═══ EXCERPT PROVIDED

---
title: "Tips and tricks: CS 166 Information Security taught by Mark Stamp"
date: 2025-03-04T12:14:54-08:00
tags: ["SJSU"]
---
A collection of troubleshooting notes, general tips and tricks, or personal thoughts on the CS 166 Information Security class taught by Mark Stamp at SJSU.
Part of this, dealing with specific homework problems, is written with the intention of being a last-resort rescue manual. I only include information you need to get out of potential deep water. No solutions to hard problems. No hand holding, especially no "here is how you solve this problem".
The other part, the tips and thoughts, is just that. I will not stop myself blabbering on for forever.
---
# Recommended Tools
## Hex editor
I'm only listing two of my favorites here.
HxD
A very light, Windows-only hex editor. I use it on my laptop for quick things. It definitely will suffice for this class.
ImHex
Much more powerful, but heavier. It has builtin support for pattern matching, processing, disassembly, etc. It also just looks _really really nice_, 200% eye candy factor.
## C compiler
Some assignments supply C source code that you'll have to compile. In general, they are not compatible with MSVC (Visual Studio), so special care needs taken on Windows.
- macOS: install Xcode Command Line Tools, which contains an Apple-flavored clang. Alternatively, install either clang or gcc from [Homebrew](https://brew.sh/).
- Liunx: your distro's gcc will do. Or clang if you like that. Honestly if you use Linux why are you even reading this section, go away. :P
- Windows: install some flavor of gcc
- I highly recommend
It’s tiny, just a zip file. Unzip it, you get a `open_distro_window.bat`, which when opened gives you a terminal with everything setup. There is _zero_ room for `PATH` to go wrong.
- Otherwise, https://www.msys2.org/
{{< details summary="What's MinGW and what does it have to do with msys2 and cygwin" >}}
In short, gcc is to MinGW as Linux is to distros.
gcc is a whole bunch of code that can turn C source code, among other things, into an executable. It's designed to run on various \*nix platforms.
MinGW is a bunch of extra code _on top of gcc_ to make it (1) run on Windows, and (2) produce Windows ("PECOFF") executable.
Both projects are just code, they don't provide downloads ("builds"). For gcc, various Linux distros compile them and ship it as a package.
For MinGW, these projects do the same job:
- https://winlibs.com/
- https://github.com/niXman/mingw-builds-binaries
- https://cygwin.com/ \
This one tries to emulate the *nix environment on Windows. Comes with quite a few extra programs like bash. _See google._
- https://www.msys2.org/ \
This one builds a whole bunch of softwares in addition to MinGW: bash, make, etc. It's quite complicated, due to those software requring compatibility layers like cygwin to function. I won't explain here. _See google._
- etc.
Regardless of which one you download, you get a copy of gcc (and MinGW). The difference is the default configs, and the extra software they ship with gcc.
In fact, you'll hear people call these things "MinGW distros".
The MinGW project has a [list of notable distros](https://www.mingw-w64.org/downloads/).
I would have linked something instead of writing this myself, but I literally can't find anything of good quality on the internet...

══════

**YOUR TASKS**
1. According to the CS 166 tips post, why does compiling the supplied C code take special care on Windows? Answer in one to three sentences.
2. Pick up the CS 166 tips post after its final sentence and write the next section in the same voice.
The items come from a separate source, unrelated to the CS 166 tips post.

═══ RAW RECORDS

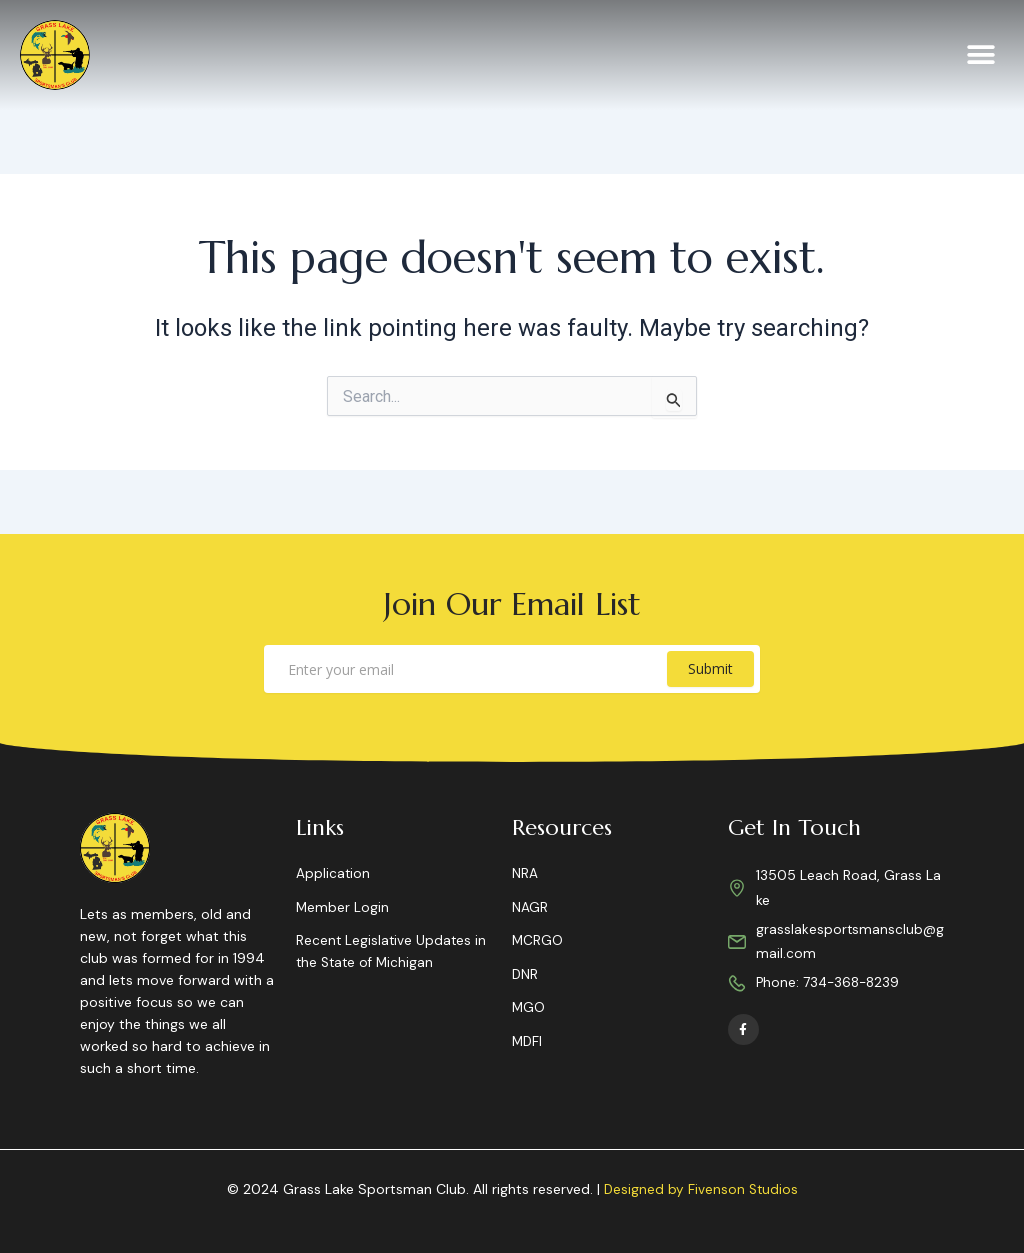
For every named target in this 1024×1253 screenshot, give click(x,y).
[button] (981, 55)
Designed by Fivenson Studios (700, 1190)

══════
═══ RAW RECORDS

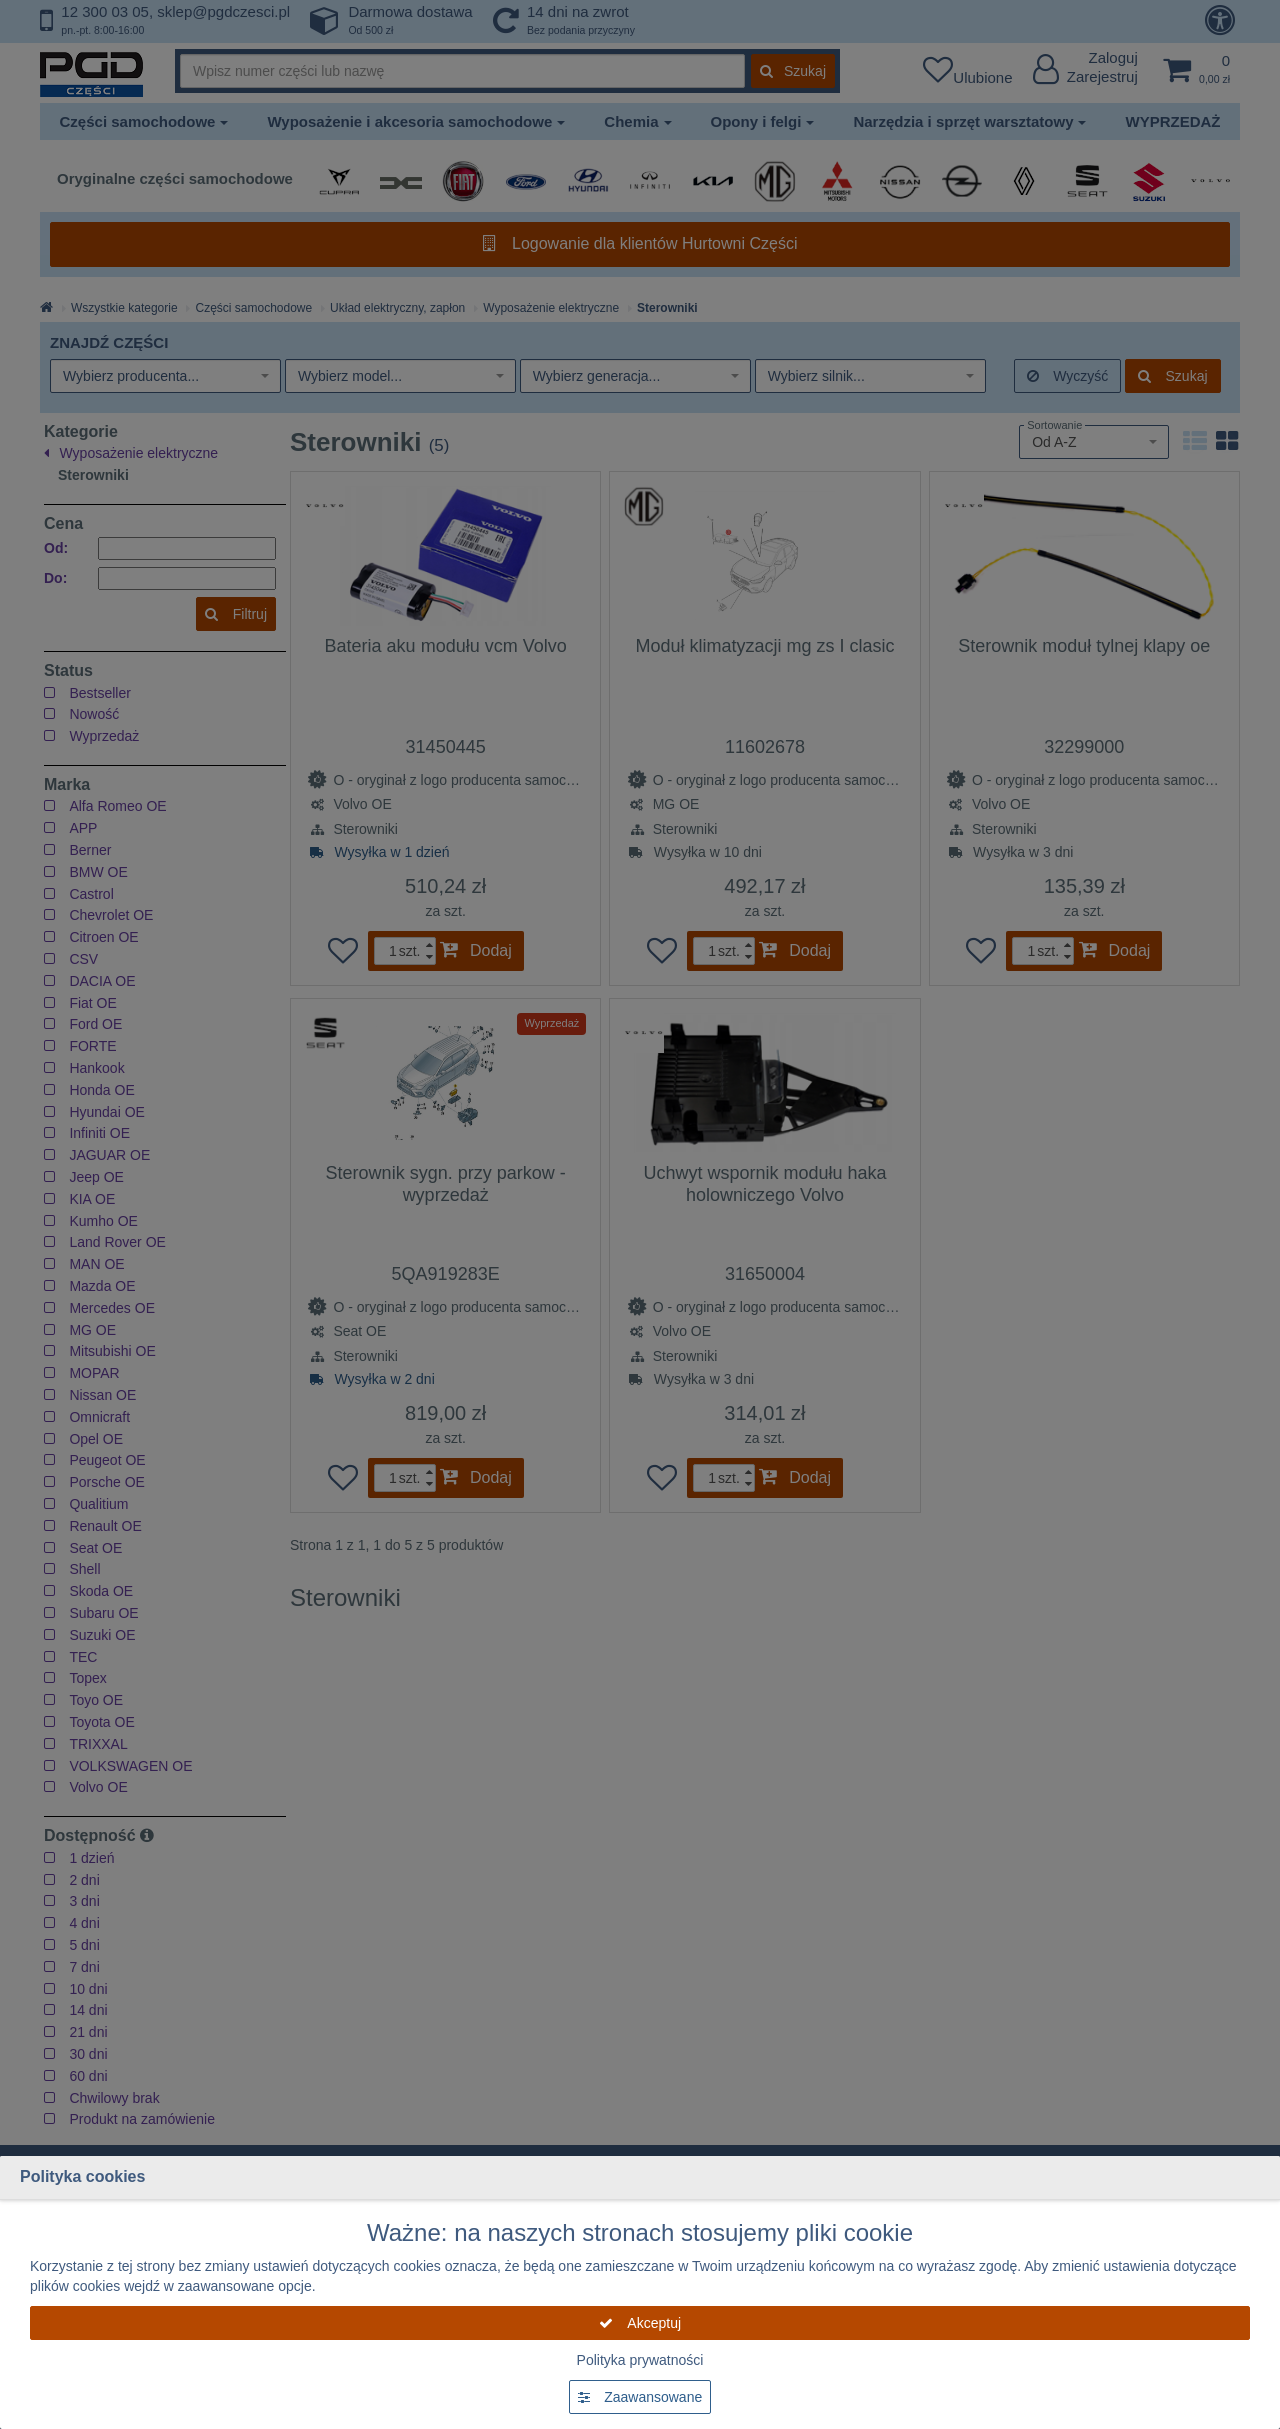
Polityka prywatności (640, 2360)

══════
═══ RAW RECORDS

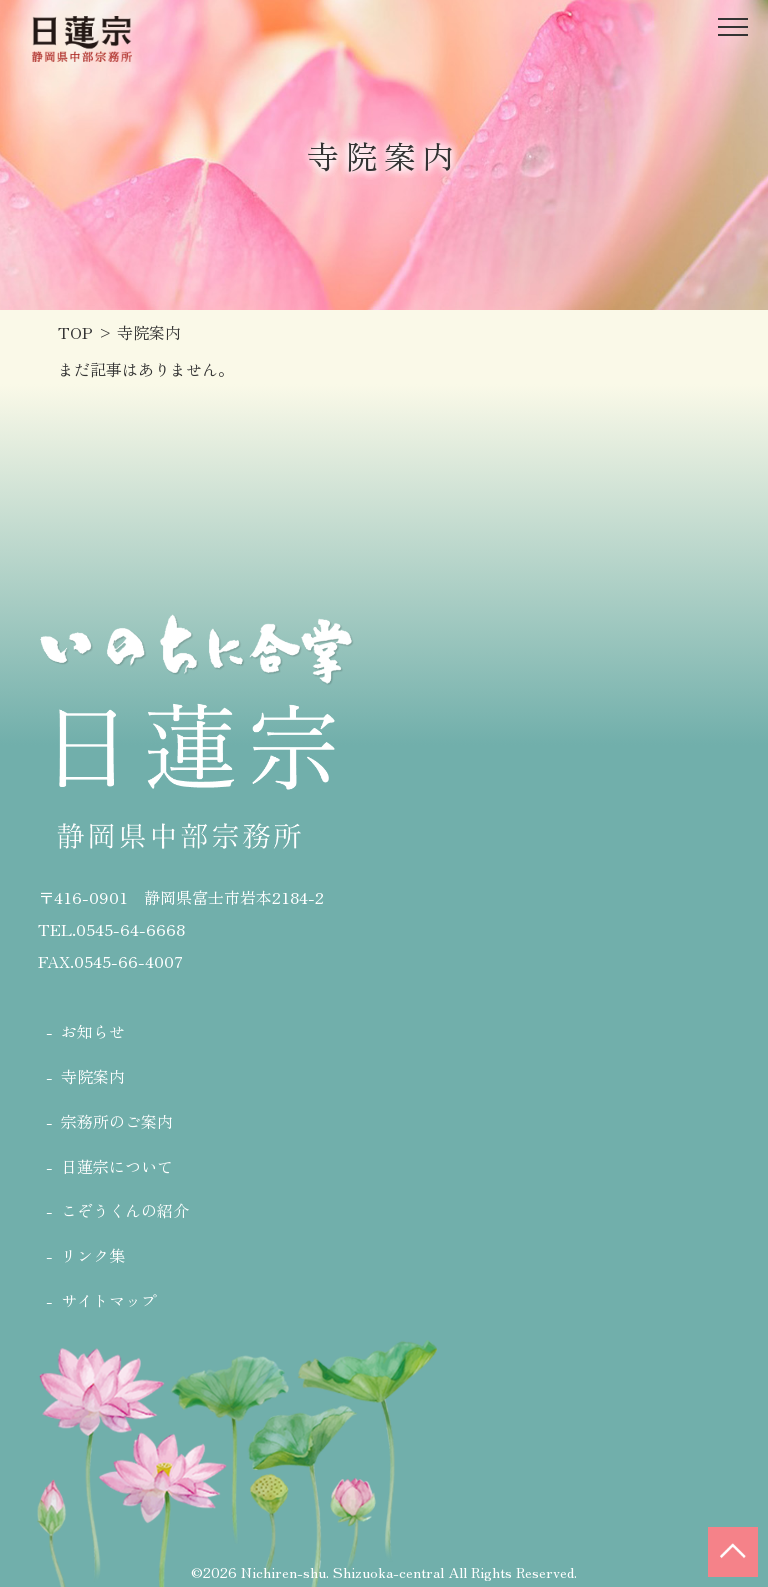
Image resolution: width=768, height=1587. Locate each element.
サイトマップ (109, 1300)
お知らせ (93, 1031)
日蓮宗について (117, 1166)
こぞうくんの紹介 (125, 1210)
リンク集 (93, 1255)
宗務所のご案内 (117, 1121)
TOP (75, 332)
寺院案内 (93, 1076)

══════

**SOLVED PROBLEMS**
1. The C source code supplied with some assignments is generally not compatible with MSVC (Visual Studio). That's why the post tells Windows users to install some flavor of gcc.

2.
{{< /details >}}
## x86 Static Analysis
Some assignments ask you to disassemble and understand what a program is doing. For this—as is explained in Chapter 12 of the 3rd ed. textbook—you will need a disassembler that turns the bytes in the executable into assembly code.
I am talking specifically about the offline disassembly and analysis functions. [They also do debugging](#x86-dynamic-analysis).
I recommend **Ghidra** because that's what I use.
Realistically, for the things you'll do in this class, either choice will work just fine.
Similarly, comments below are targeted to use for this class. They're are shallow on purpose.
- [Ghidra](https://ghidra-sre.org). Completely free and open-source. Looks kind of ugly but once you get over that and interaction logic, it's good.
- [ ] [IDA Pro](https://hex-rays.com/ida-pro). Slightly closer eye candy. The built-in pattern matching works slightly better. Lots of people like it, so it (must also be) good. _This costs money_, there is a [free version](https://hex-rays.com/ida-free) but it doesn't come with a decompiler... not good.
According to legend, alfs who have passed the great challenge will be rewarded a completely legitimate, legal way of using IDA Pro. Let the brave thus sail forth.
- [Binary Ninja](https://binary.ninja). Apparently this is a thing so I'm including it here for completeness, never used, never heard until today, no remarks.
None of these are intuitive, so please consult the respective _manuals_ and youtube _tutorial videos_ copiously. I shall not provide any guidance here because this blog will turn into the thickness of _Critique of Pure Reason_ or something.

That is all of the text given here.